Apriority vs. Analyticity
It is often said, correctly I think, that there are contingent but a priori sentences, e.g. "water is the dominant liquid on earth". Are these sentences analytic or synthetic? That is, what puts you in a position to know these sentences? Does understanding suffice, or do you have to invoke some other a priori means, like Gödelian insight? To me this seems wildly and unnecessarily mysterious. Of course understanding suffices, at least in ordinary cases. So there are contingent but analytic sentences. I wonder why this is hardly ever said. Does anyone really believe that those statements are synthetic a priori?
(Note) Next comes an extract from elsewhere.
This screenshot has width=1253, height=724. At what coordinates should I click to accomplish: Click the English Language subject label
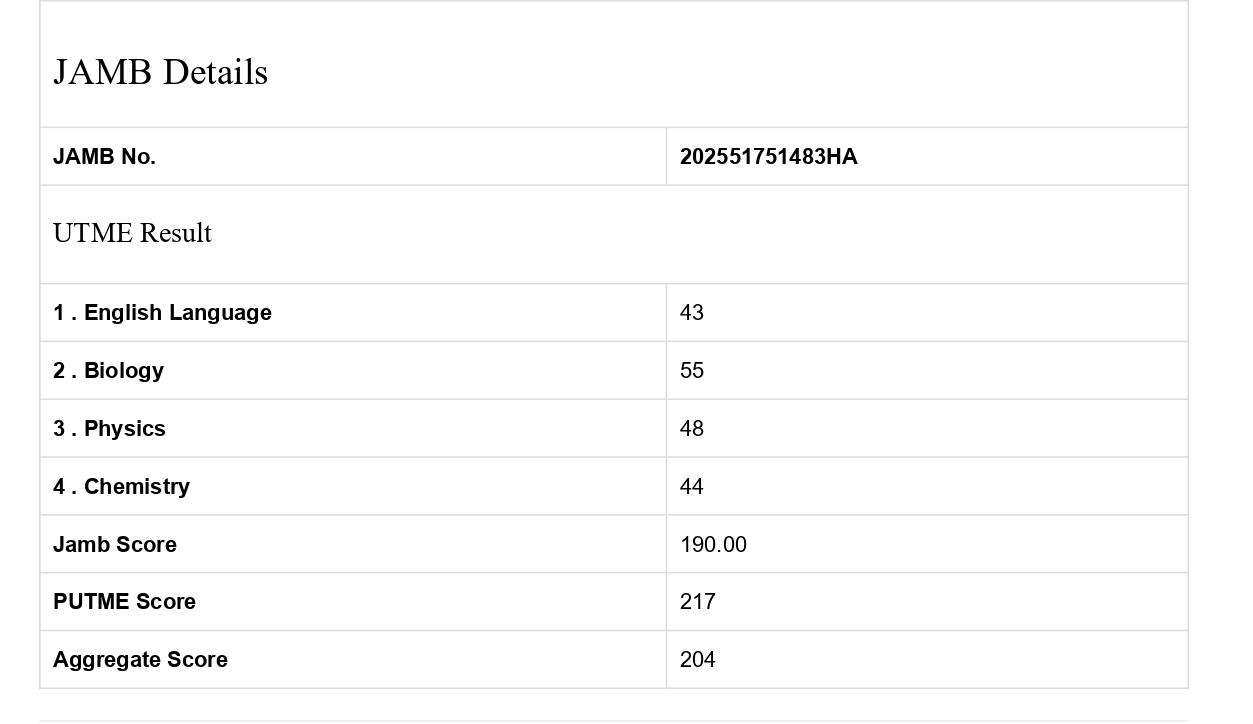pos(162,313)
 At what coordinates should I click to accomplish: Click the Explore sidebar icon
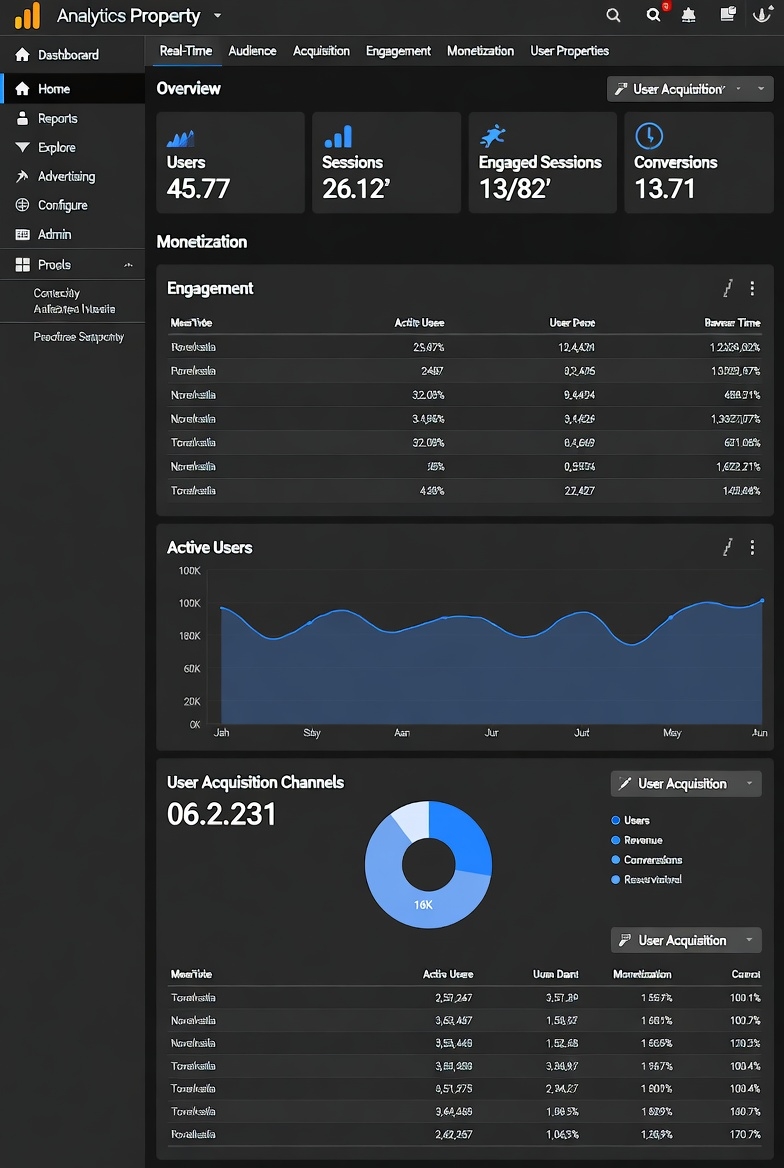tap(22, 147)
The two-dimensional explanation of course applies here as well: Analyticity is necessity of A-intension, contingency contingency of C-intension. -- Haven't I just replaced 'apriority' by 'analyticity' in the two-dimensionalist account? I have. But isn't this what two-dimensionalists really meant? Suppose there are synthetic a priori truths. (If there are none, 'a priori' presumably coincides with 'analytic' -- unless some analytic truths are a posteriori -- and it doesn't matter how the account is stated.) The best candidates I can think of are mathematical truths. They certainly have a necessary C-intension, but I'm not so sure about the A-intension. Isn't both the truth and falsity of Goldbach's conjecture epistemically possible? Maybe not, because epistemic possibility is a matter of ideal rationality. But is it so clear that any ideally rational subject would be able to know the truth or falsity of Goldbach's conjecture? Of course, he will be able to derive it from second-order peano arithmetic. But on the assumption that arithmetical statements are synthetic, arithmetical truth can't consist in derivability from PA2, since (formal) derivability is an analytic matter. Moreover, what about undecidable sentences like the continuum hypothesis? Again, if mathematical truth is synthetic, it doesn't sound plausible to claim that CH is neither true nor false, since the only apparent reason for that claim is the undecidability in ZFC.
So unless every analytic truth is a priori, it is uncertain whether all a priori truths have a necessary A-intension. On the other hand, it is rather trivial that all analytic truths have a necessary A-intension.